Book Review: Storyscaping: Stop Creating Ads, Start Creating Worlds

Think of the last story you told out loud. Was it about your own experience? If so, you’re not alone, but you’re also part of a segment being underutilized by marketers and advertisers.

“Part of our thesis is that this experience element is incredibly powerful and often underleveraged,” write Gaston Legorburu and Darren McColl in Storyscaping. The goal, they say, is for your “brand, product, or service [to] become part of [your] customer’s story”—rather than the other way around.

The book’s subtitle, Stop Creating Ads, Start Creating Worlds, sums up much of its mission, to get readers to cease shouting about their brands to audiences and rather involve audiences in an immersive experience that they will want to participate in and share:

“Storyscaping is how you transform a great story line into an immersive Story System where people enjoy their connection with your brand and want to continue their loyalty and be a coparticipant in your world.”

One of the lessons Legorburu and McColl offer is focusing storytelling on the customer and not the brand. Brands must recast themselves as mentors whose products and services are the quest objects that the hero-customer needs to complete his journey and find an emotional catharsis.

While casting advertising as a Joseph Campbell-style mythic journey seems a bit grandiose, Storyscaping breaks down this concept into actionable workflows that any marketer can use to improve their brand story and find clarity in the value their product brings to customers.
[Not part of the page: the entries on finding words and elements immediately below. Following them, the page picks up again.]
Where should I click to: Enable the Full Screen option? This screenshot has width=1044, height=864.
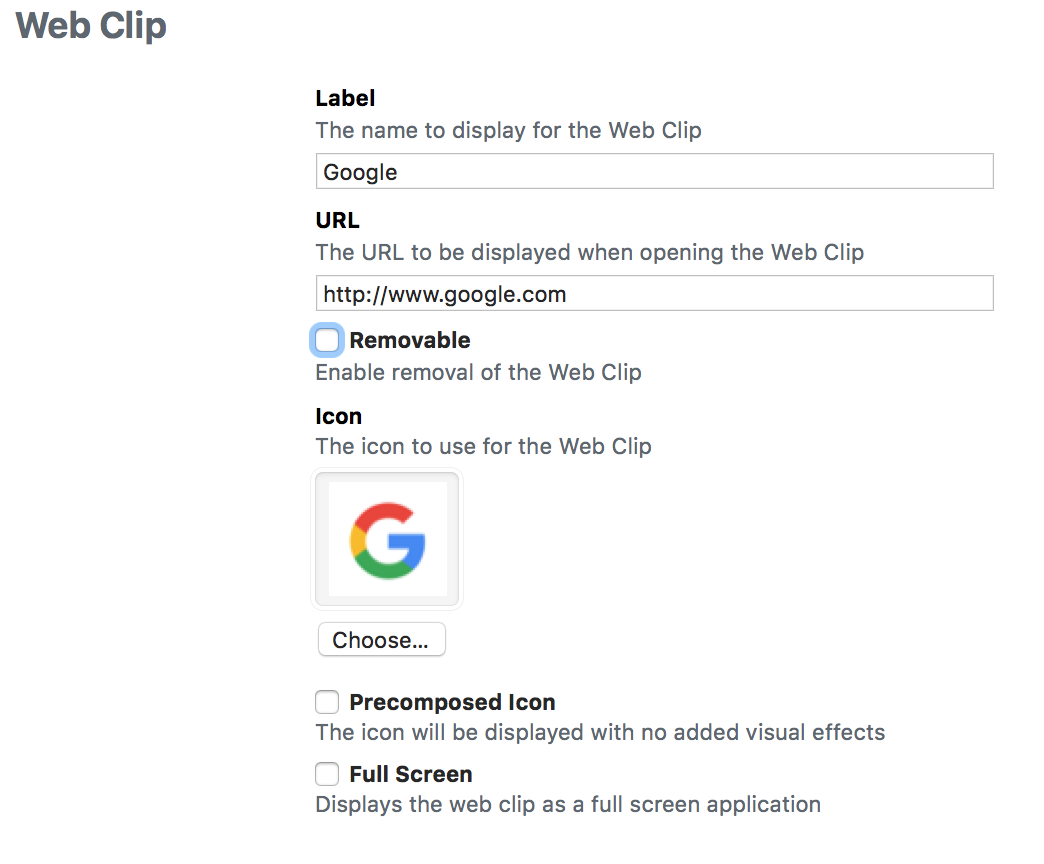(327, 774)
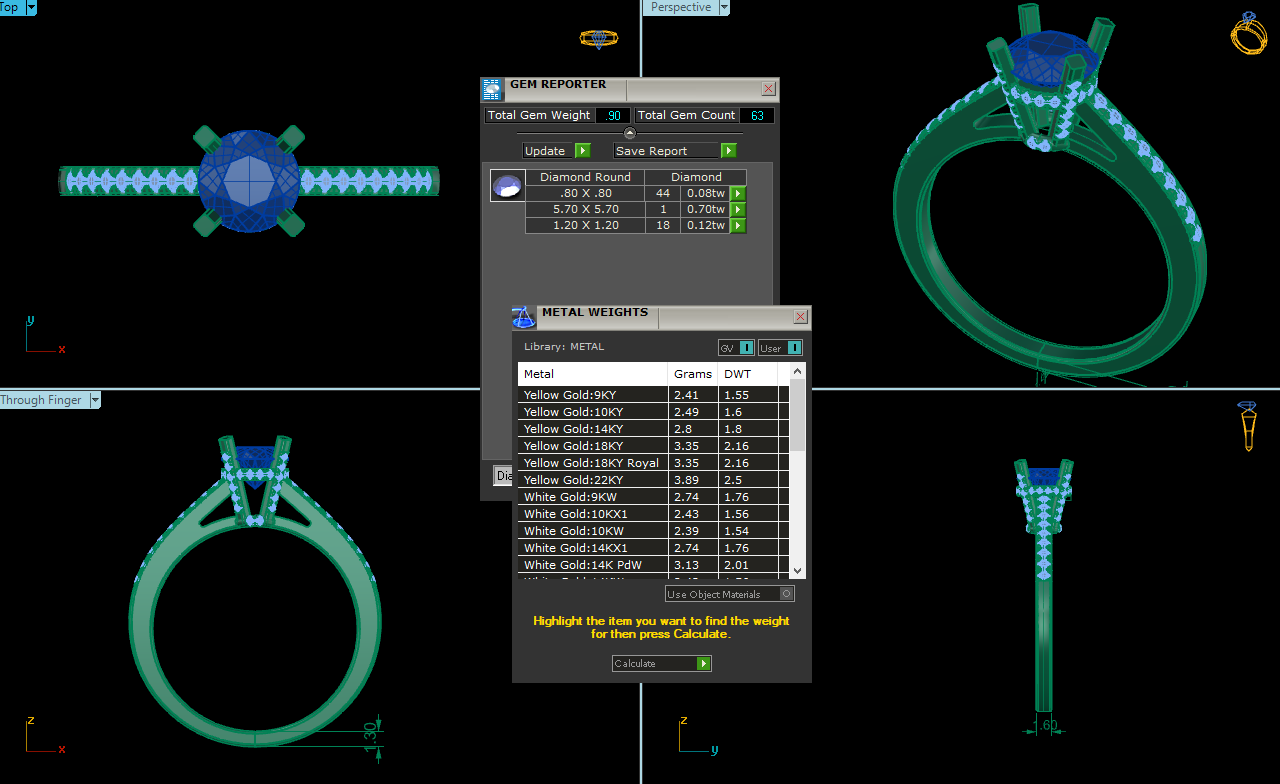Viewport: 1280px width, 784px height.
Task: Open the Perspective viewport dropdown arrow
Action: tap(724, 7)
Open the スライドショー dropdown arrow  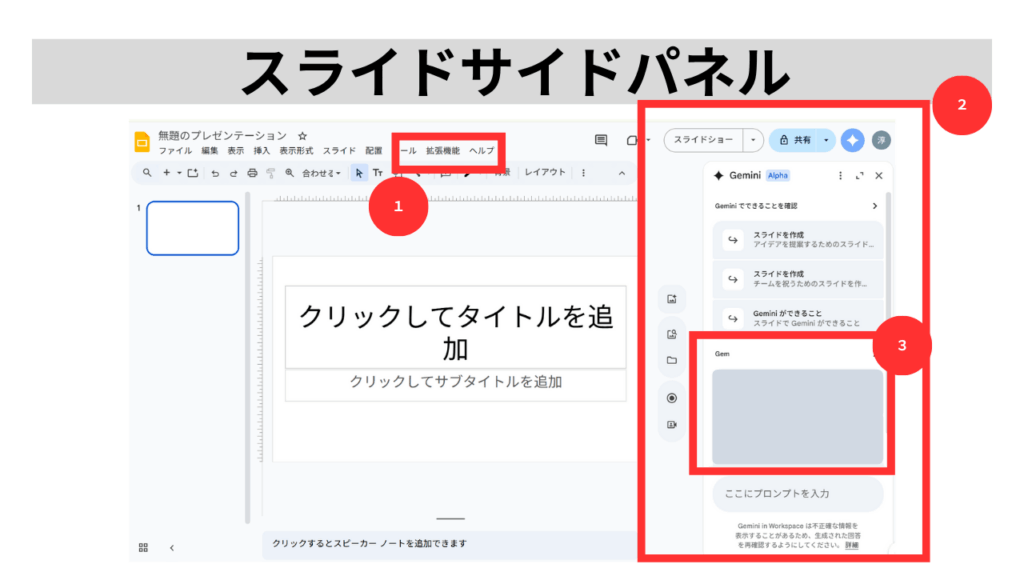pos(752,141)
This culminates in the concept of an “Organizing Idea,” which creates and organizes the connections between consumer and brand. Organizing ideas, according to the authors, are a set of tools that allows marketers to connect such disparate things as the brand’s purpose with the channels marketers should use to tell the stories.
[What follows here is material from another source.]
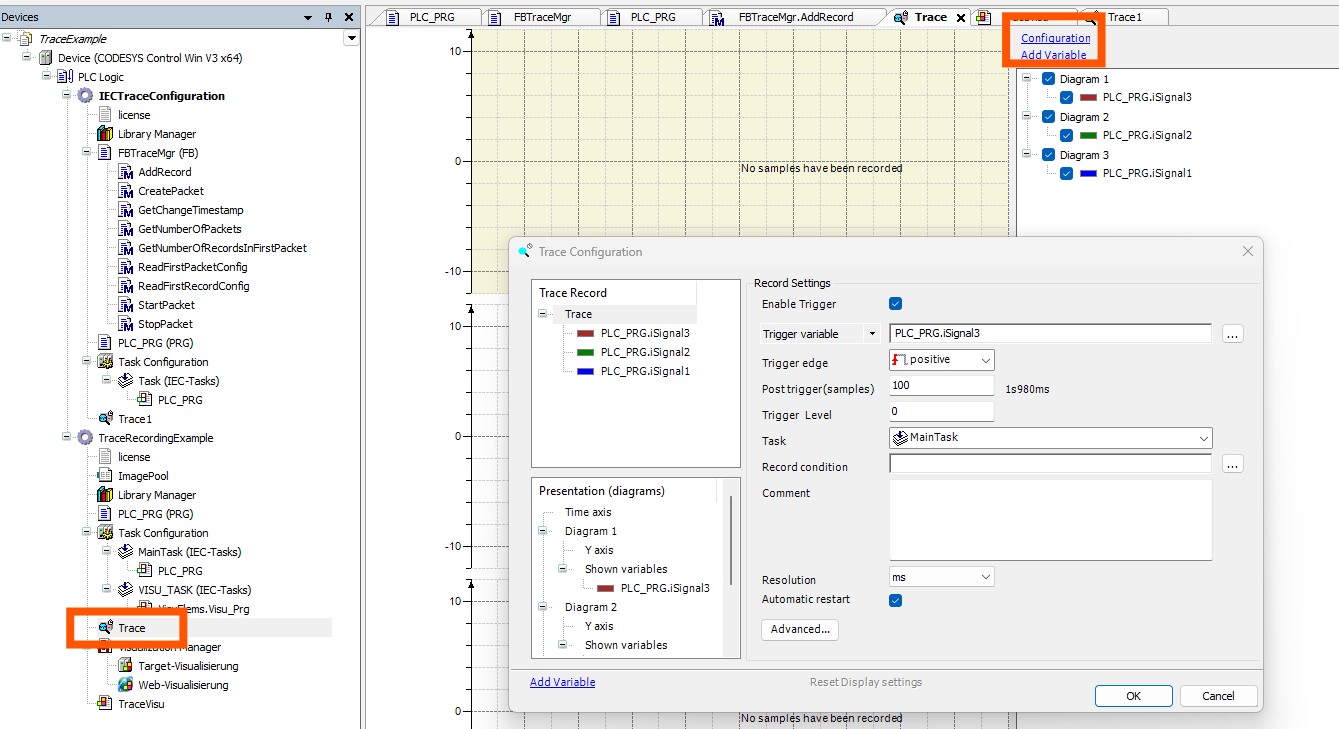Disable the Enable Trigger checkbox

pyautogui.click(x=895, y=303)
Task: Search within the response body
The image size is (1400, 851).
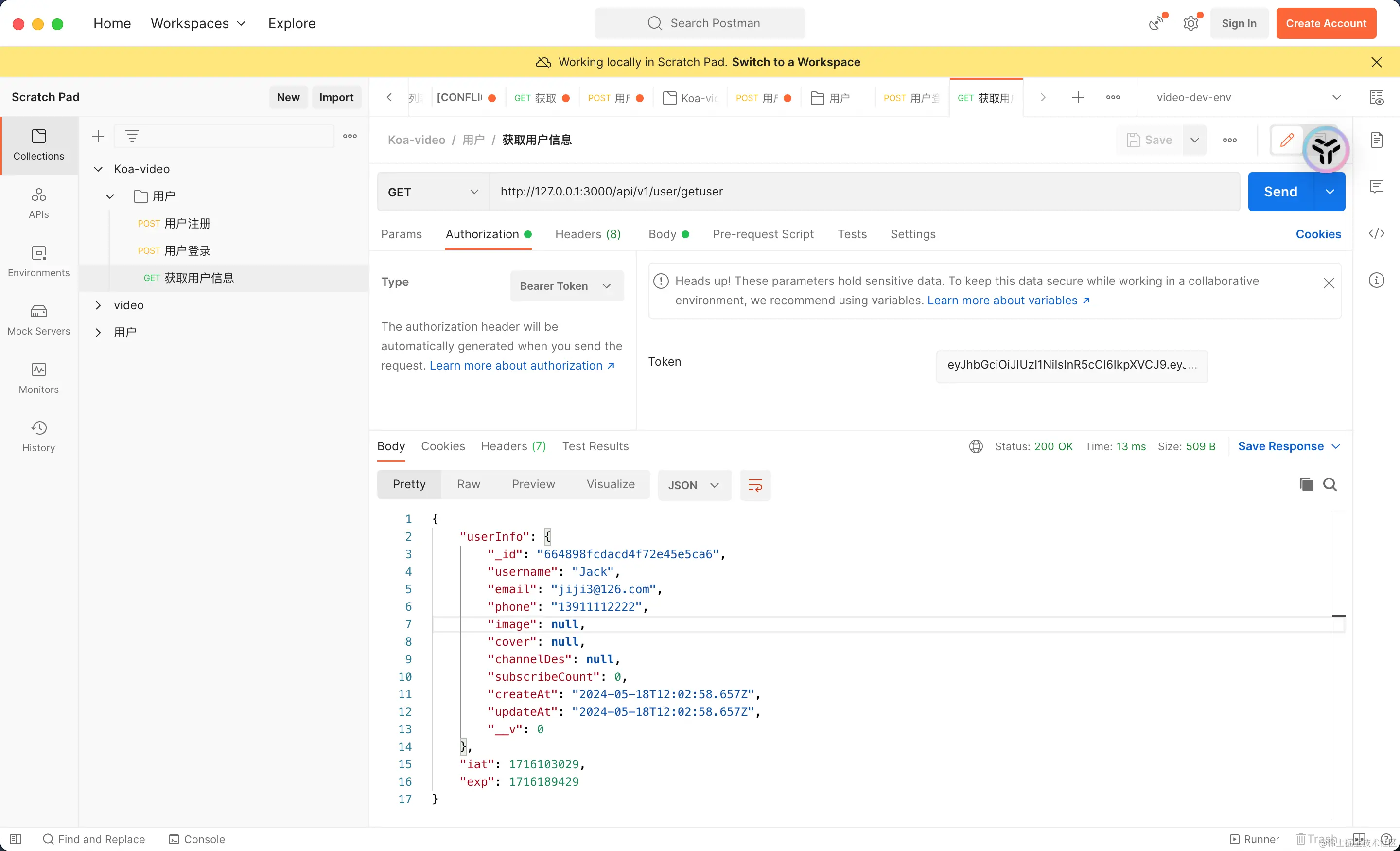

Storytelling and organizing ideas, however, are not enough. The second part of their thesis is that while stories engage customers, the advertising landscape is so saturated with brands telling stories that it isn’t enough. Their recommendation? The “Experience Space,” which looks at both digital and real spaces that customers will interact with.

“… not just any old story will do the trick. You need a great story, one with much more than just words and pictures. You need to create immersive worlds. Create worlds that resonate with the highly connected, digitally enabled consumer of today. Create sensing and adaptive worlds that, in this ever-changing environment, can differentiate and cut across emotional, physical, and virtual experiences.”
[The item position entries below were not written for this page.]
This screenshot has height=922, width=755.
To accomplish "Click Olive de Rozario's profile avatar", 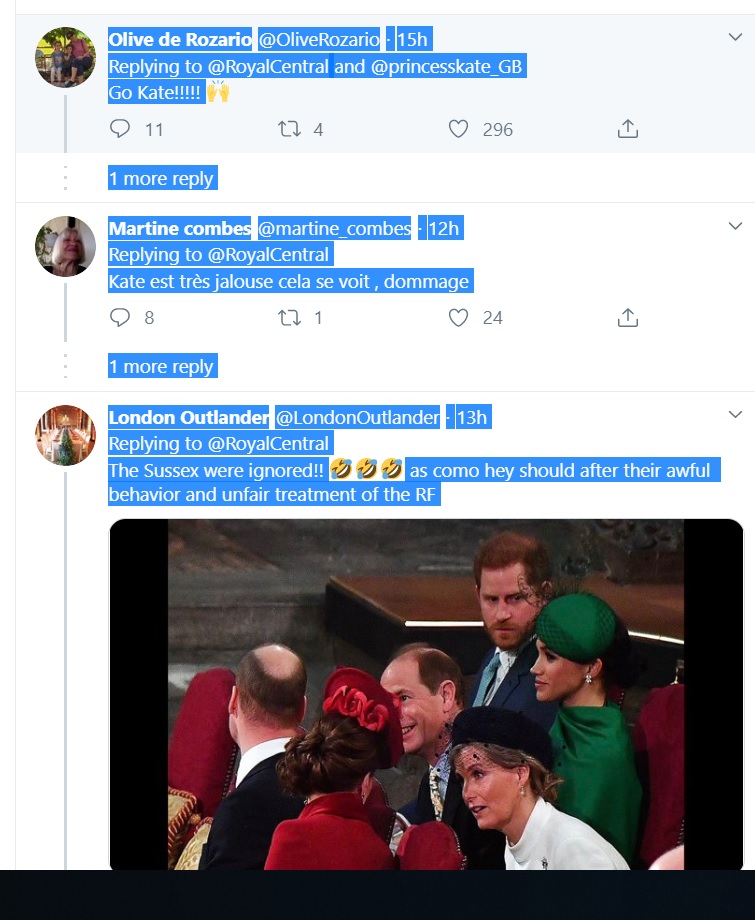I will pos(66,57).
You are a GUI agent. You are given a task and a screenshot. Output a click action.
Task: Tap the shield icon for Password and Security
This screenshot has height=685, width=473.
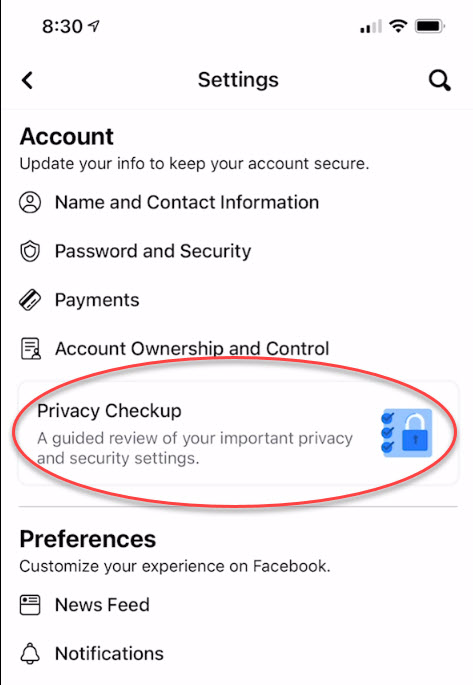30,251
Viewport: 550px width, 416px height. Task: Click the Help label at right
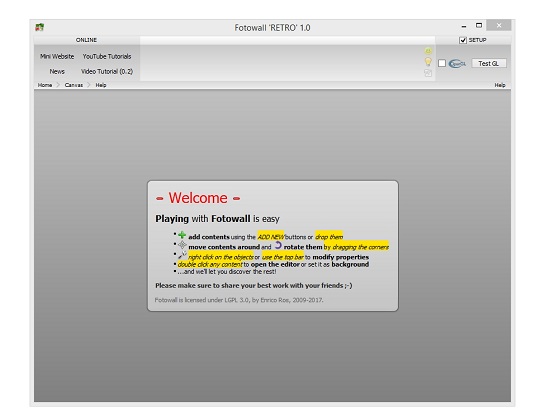pos(500,85)
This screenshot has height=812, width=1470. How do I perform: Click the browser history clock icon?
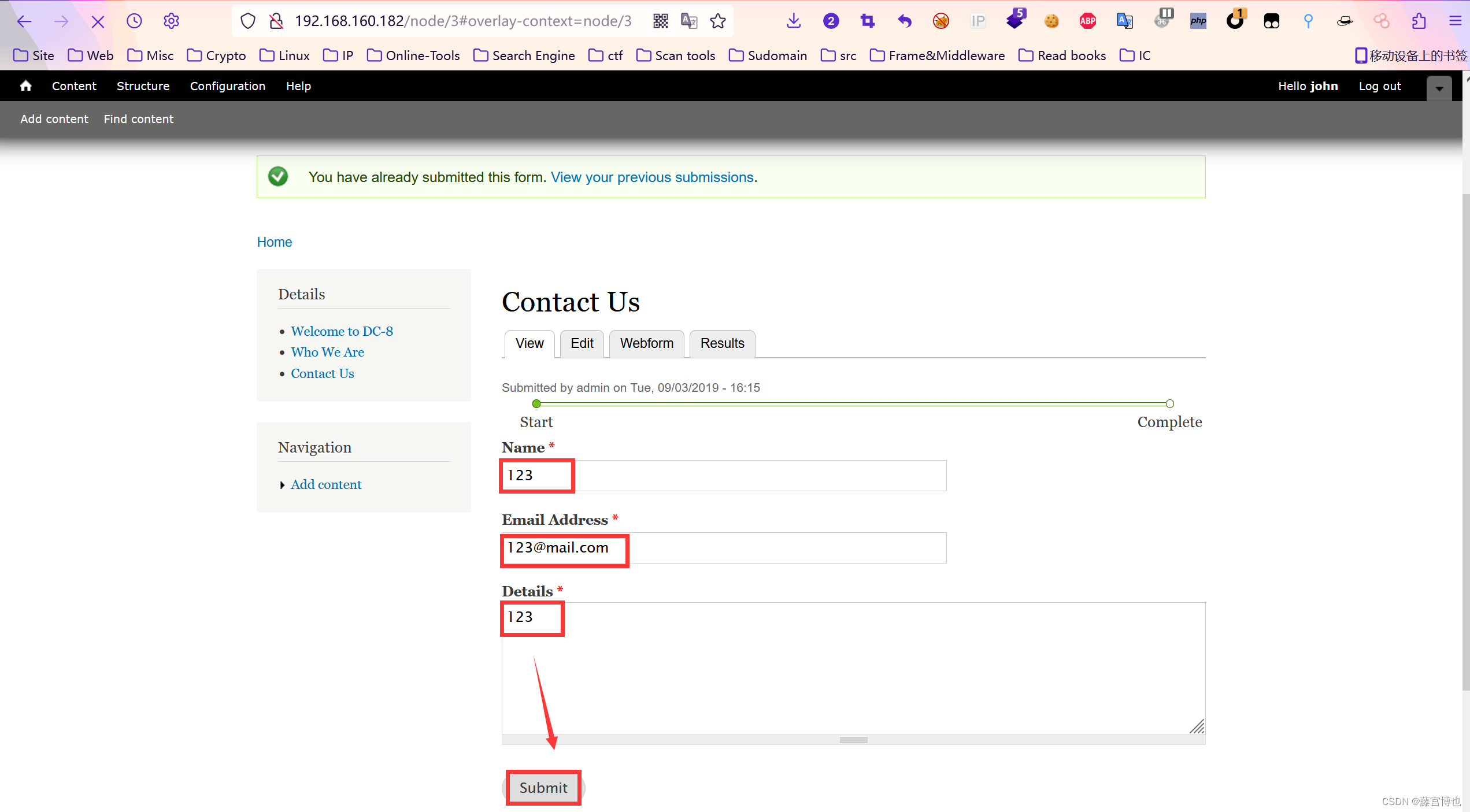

When experience spaces are united with organizing ideas they become “Storyscapes.” As the authors put it, “we are moving from a push-driven traditional brand-centric view of the world to an experience and engagement economy for connected experiences that are co-owned by brand and consumer.” Legorburu and McColl are convinced that the synergy generated by the combination of an organizing idea and an experience space is what will set brands apart now and in the future.

Storyscaping is chock-full of case studies on brands as diverse as U.K.-based betting company Ladbrokes to ski destination Vail Resorts, each demonstrating how Legorburu and McColl’s agency, SapientNitro, applied the storyscaping model to real-life companies for maximum impact. At 229 pages, it’s a fast read that will help you whip your marketing into shape—and tell better stories in the process.